Les bonnes années

liseamieTu regardes la photo et t’écris ce que tu veux m’avait-on dit.  Et je ne pus m’empêcher de croire qu’il s’agissait d’un piège;  que la photo ne serait qu’un miroir qui me renverrait à moi; un prétexte inavoué pour parler de moi; une eau profonde dans laquelle je plongerais pour refaire surface à peine travesti sous l’allure de ces deux femmes, en robes d’été, assises au pied d’un gros arbre à l’écorce drue comme il ne s’en fait plus.
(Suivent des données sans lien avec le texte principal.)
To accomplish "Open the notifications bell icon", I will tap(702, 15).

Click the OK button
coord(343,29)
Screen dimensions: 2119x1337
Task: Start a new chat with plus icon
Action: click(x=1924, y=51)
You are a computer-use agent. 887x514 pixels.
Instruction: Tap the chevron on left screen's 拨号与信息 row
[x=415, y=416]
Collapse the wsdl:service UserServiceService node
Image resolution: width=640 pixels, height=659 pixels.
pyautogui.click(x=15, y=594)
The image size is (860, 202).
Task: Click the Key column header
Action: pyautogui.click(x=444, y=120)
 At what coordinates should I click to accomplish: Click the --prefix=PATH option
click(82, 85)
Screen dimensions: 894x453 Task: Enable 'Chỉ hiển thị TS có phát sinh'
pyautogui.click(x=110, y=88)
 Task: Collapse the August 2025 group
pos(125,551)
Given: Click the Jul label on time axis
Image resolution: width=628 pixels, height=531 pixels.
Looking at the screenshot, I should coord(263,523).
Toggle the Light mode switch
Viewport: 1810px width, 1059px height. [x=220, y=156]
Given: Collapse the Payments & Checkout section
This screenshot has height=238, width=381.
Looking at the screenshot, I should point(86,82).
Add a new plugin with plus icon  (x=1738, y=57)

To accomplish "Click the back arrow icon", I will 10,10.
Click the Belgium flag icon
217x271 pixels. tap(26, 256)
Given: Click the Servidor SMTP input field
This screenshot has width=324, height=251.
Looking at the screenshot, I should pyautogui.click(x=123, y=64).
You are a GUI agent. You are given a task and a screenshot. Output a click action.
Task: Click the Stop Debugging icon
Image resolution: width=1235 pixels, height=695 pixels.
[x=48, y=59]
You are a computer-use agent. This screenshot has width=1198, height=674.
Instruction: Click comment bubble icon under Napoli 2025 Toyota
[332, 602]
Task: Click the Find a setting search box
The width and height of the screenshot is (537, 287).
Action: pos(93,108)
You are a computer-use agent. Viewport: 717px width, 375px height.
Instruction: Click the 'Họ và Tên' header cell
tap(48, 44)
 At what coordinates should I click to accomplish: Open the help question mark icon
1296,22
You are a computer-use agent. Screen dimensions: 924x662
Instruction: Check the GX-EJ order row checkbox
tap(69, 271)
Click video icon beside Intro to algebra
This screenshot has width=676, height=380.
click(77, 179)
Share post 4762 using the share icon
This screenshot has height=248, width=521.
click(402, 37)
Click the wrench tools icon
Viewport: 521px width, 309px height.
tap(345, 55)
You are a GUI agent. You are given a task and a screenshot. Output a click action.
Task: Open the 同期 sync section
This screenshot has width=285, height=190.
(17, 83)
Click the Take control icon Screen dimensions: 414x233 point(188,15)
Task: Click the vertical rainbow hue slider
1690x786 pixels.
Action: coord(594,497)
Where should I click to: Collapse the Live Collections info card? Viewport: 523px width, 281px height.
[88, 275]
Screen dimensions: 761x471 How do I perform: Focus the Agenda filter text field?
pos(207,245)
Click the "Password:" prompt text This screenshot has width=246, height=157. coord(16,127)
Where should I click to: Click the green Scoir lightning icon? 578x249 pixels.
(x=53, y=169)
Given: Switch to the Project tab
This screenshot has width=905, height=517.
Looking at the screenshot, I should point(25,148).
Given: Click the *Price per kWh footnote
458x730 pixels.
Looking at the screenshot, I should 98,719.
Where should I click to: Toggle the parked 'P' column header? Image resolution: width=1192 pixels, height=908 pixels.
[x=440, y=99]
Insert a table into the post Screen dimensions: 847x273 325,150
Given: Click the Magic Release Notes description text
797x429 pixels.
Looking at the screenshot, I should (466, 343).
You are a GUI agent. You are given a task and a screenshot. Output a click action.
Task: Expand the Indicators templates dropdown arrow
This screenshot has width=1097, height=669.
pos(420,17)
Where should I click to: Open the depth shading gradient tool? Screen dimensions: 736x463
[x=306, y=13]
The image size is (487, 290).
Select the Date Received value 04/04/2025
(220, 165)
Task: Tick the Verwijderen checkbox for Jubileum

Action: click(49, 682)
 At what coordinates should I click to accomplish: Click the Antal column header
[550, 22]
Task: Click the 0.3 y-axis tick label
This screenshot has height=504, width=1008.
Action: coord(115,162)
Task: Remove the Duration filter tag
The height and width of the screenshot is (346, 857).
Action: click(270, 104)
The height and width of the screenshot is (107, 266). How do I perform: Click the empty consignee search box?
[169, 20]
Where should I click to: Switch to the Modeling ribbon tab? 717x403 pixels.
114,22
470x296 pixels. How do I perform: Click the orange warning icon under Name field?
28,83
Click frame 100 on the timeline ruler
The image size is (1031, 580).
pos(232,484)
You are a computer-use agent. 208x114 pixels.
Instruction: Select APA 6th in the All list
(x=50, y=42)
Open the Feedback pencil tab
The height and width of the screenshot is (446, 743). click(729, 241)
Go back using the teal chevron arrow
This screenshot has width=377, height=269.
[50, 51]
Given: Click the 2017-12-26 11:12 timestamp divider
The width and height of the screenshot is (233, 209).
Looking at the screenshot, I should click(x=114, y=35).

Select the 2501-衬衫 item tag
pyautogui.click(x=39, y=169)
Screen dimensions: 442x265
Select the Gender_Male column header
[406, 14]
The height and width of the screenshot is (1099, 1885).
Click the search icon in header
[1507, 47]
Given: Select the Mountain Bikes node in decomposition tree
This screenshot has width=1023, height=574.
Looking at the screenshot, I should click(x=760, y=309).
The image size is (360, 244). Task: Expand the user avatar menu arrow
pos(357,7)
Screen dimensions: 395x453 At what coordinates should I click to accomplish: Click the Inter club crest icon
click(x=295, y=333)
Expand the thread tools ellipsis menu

Ces deux femmes, oui  : celle de gauche, fermée, austère, fière, qui regarde vers le large comme on dit en Gaspésie; celle de droite, plus jeune on dirait, souriante ou presque, à côté de son amie.

Voilà, déjà : «amie», «fermée», «austère», «fière», tout ça c’est moi qui le dit,  c’est de moi qu’il s’agit.  Comment parler d’elles ?  Si ma voix n’était pas qu’à moi, ne serait-ce qu’un instant à elles, que dirait-elle ?  Voilà le défi…  Perplexe, je mis la photo dans ma poche et je sortis marcher en pensant qu’il fallait que la chose décante, qu’elle repose; qu’à porter la photo sur moi  peut-être cela se résoudrait de soi par une secrète osmose comme il arrive parfois.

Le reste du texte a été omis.